Inspector Palmu's Mistake
- Cover of the first Finnish edition
- Author: Mika Waltari
- Original title: Finnish: Komisario Palmun erehdys
- Language: Finnish
- Genre: crime
- Publisher: WSOY
- Publication date: 1940
- Publication place: Finland
- Media type: Print (Hardback)
- Pages: 272
- OCLC: 1100001264
- Preceded by: Who Murdered Mrs Skrof?
- Followed by: It is Written in the Stars, Inspector Palmu!

= Inspector Palmu's Mistake (novel) =

Novel by Mika Waltari

Inspector Palmu's Mistake (Komisario Palmun erehdys) is a 1940 Finnish detective novel by Mika Waltari.

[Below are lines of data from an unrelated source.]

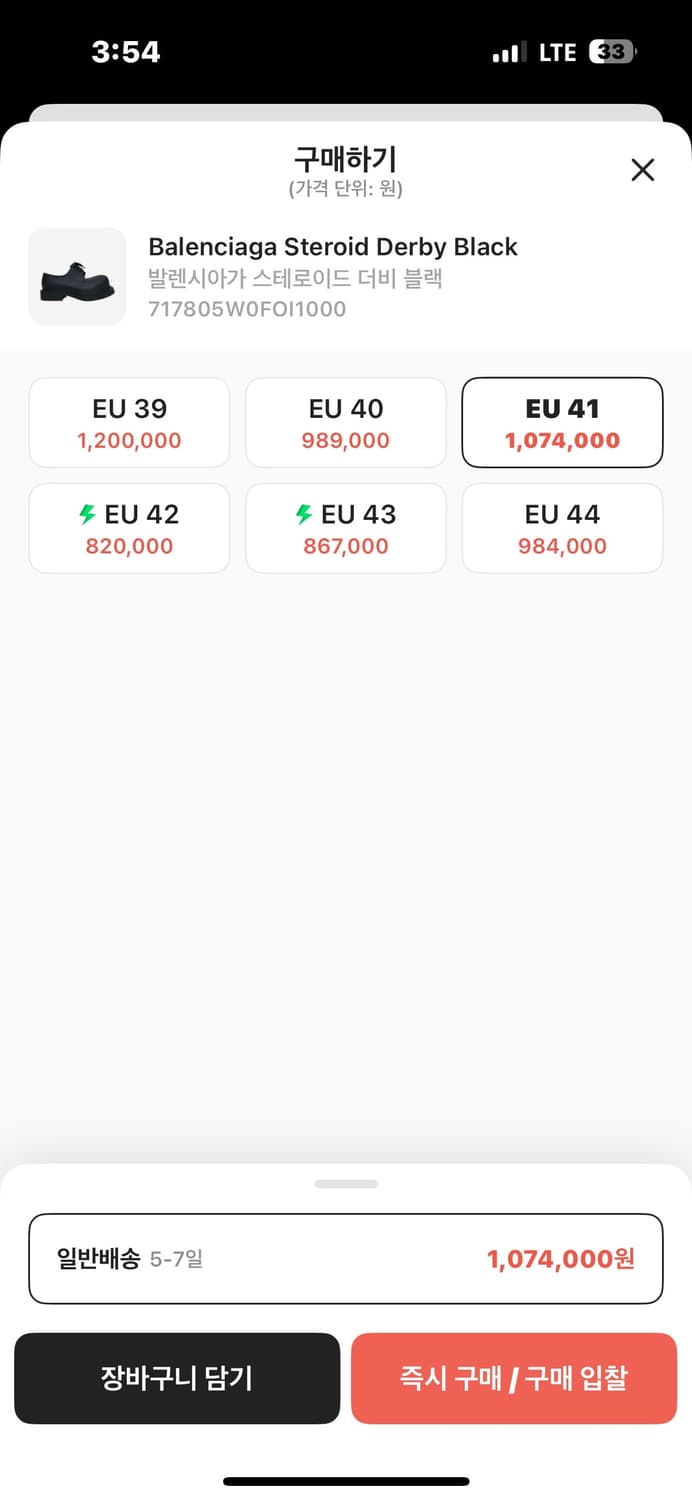Choose size EU 42 fast delivery option
The width and height of the screenshot is (692, 1500).
(x=129, y=528)
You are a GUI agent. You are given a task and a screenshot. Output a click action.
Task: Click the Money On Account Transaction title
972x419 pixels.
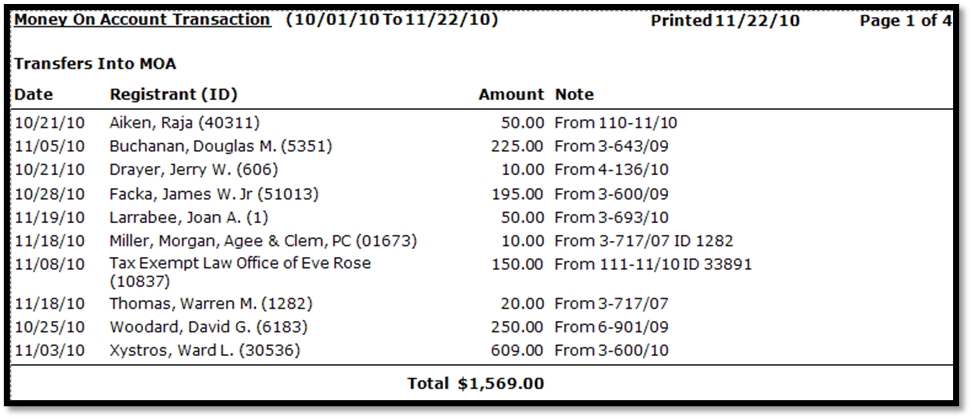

It is the second book of the Inspector Palmu series after the first book, Who Murdered Mrs Skrof?. The protagonist of the book, like his predecessor, is Inspector Frans J. Palmu, who sets out to investigate a rich victim who appears to have died in an accident, but who is revealed to have been murdered.

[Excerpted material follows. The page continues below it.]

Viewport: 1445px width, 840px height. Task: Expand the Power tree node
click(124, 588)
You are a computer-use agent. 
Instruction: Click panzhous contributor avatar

On the basis of the book, a film adaptation by the same name was made in 1960, directed by Matti Kassila, in which Palmu is played by Joel Rinne. It has enjoyed great popularity over the years, and in 2012, it was voted the best Finnish film of all time by Finnish film critics, journalists and bloggers in a poll organized by Yle Uutiset.

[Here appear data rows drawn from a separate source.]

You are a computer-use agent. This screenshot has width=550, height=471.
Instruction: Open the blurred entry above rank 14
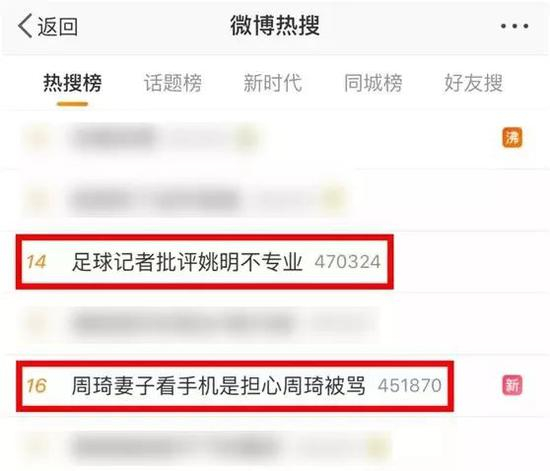[x=275, y=200]
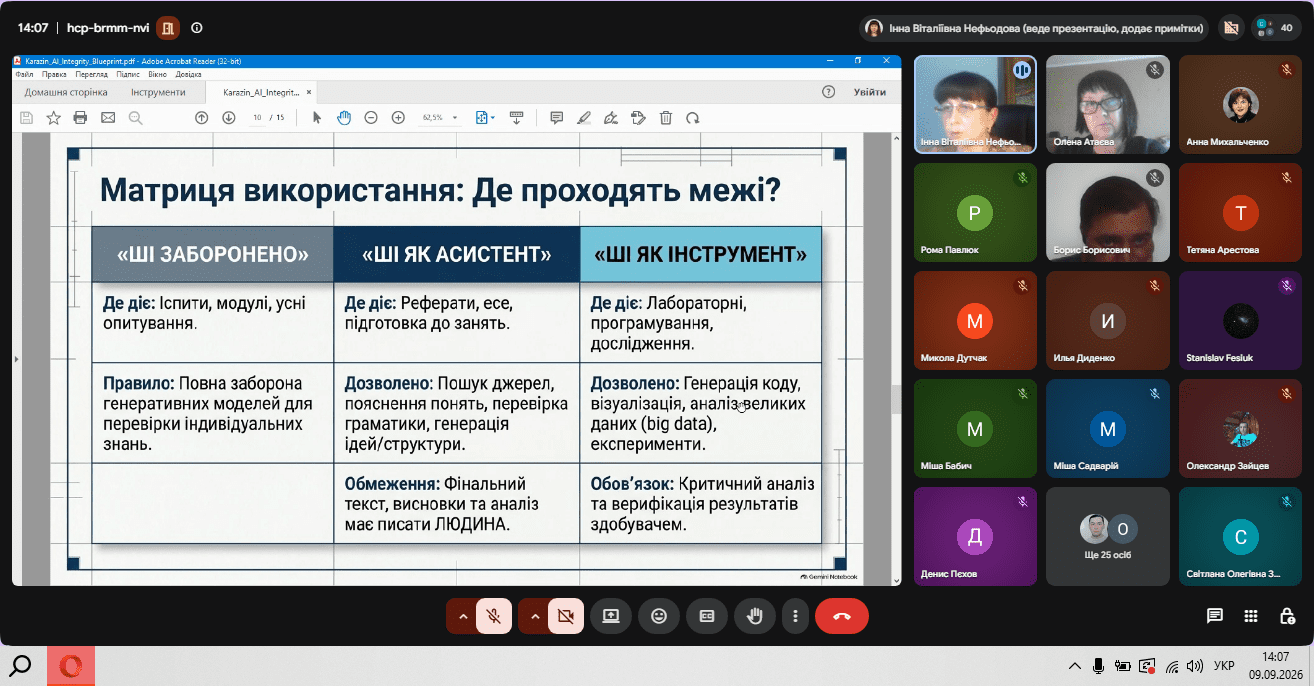Add a comment with the sticky note icon
This screenshot has width=1314, height=686.
(557, 118)
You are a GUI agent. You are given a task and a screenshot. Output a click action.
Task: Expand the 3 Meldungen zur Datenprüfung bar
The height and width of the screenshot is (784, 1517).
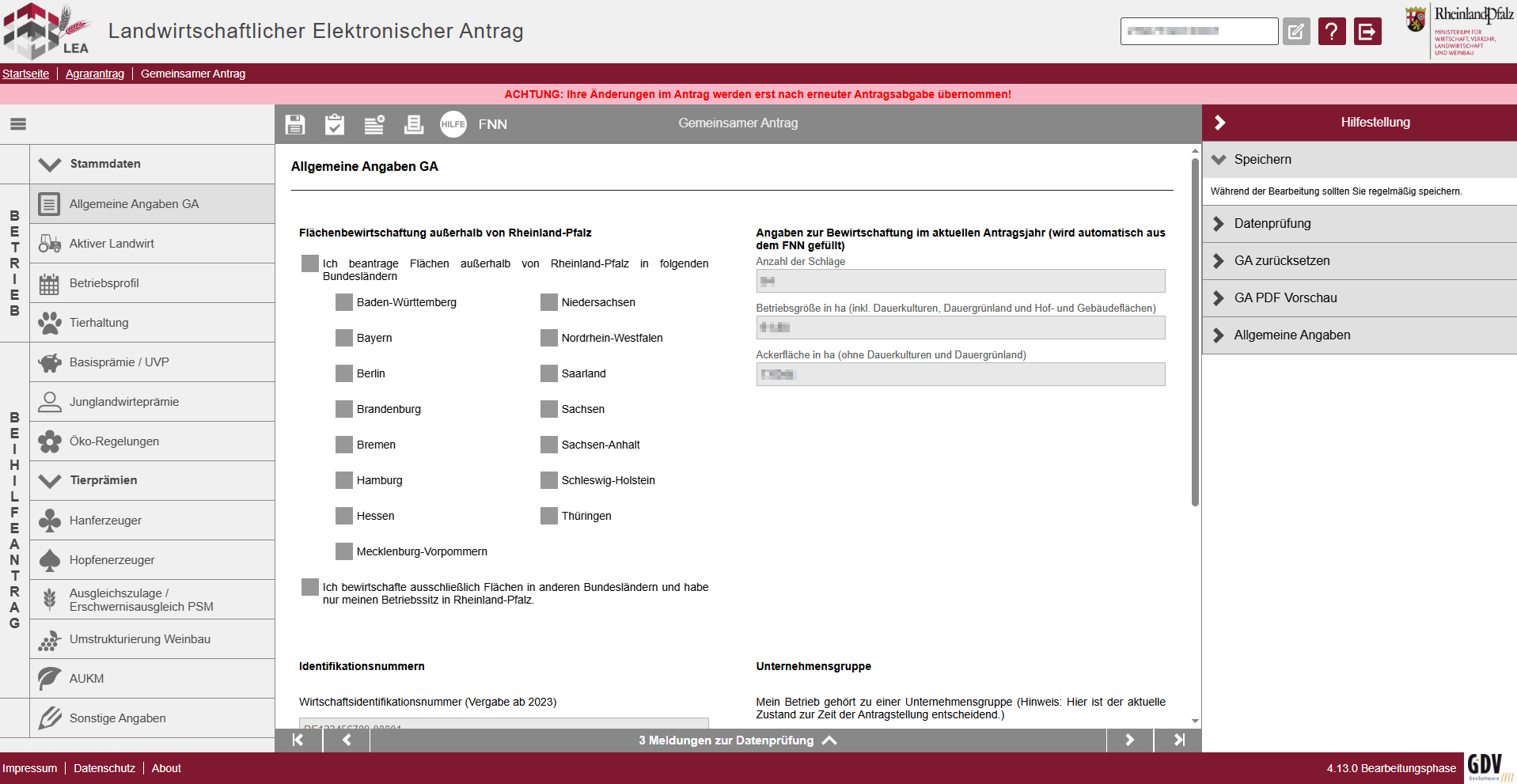(x=737, y=740)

Directed by Mika Waltari's grandson Joel Elstelä, the first theatrical adaptation of the book was in the Helsinki City Theatre's repertoire from August to December 2016. Inspector Palmu was performed by Mikko Kivinen. At the end of 2017, a new arrangement with Palmu starring Ismo Sievinen premiered at the Mikkeli Theatre. The director is still Elstelä. Kivinen's performance of Palmu received mixed opinions from reviewers, but Sievinen has been considered a successful choice.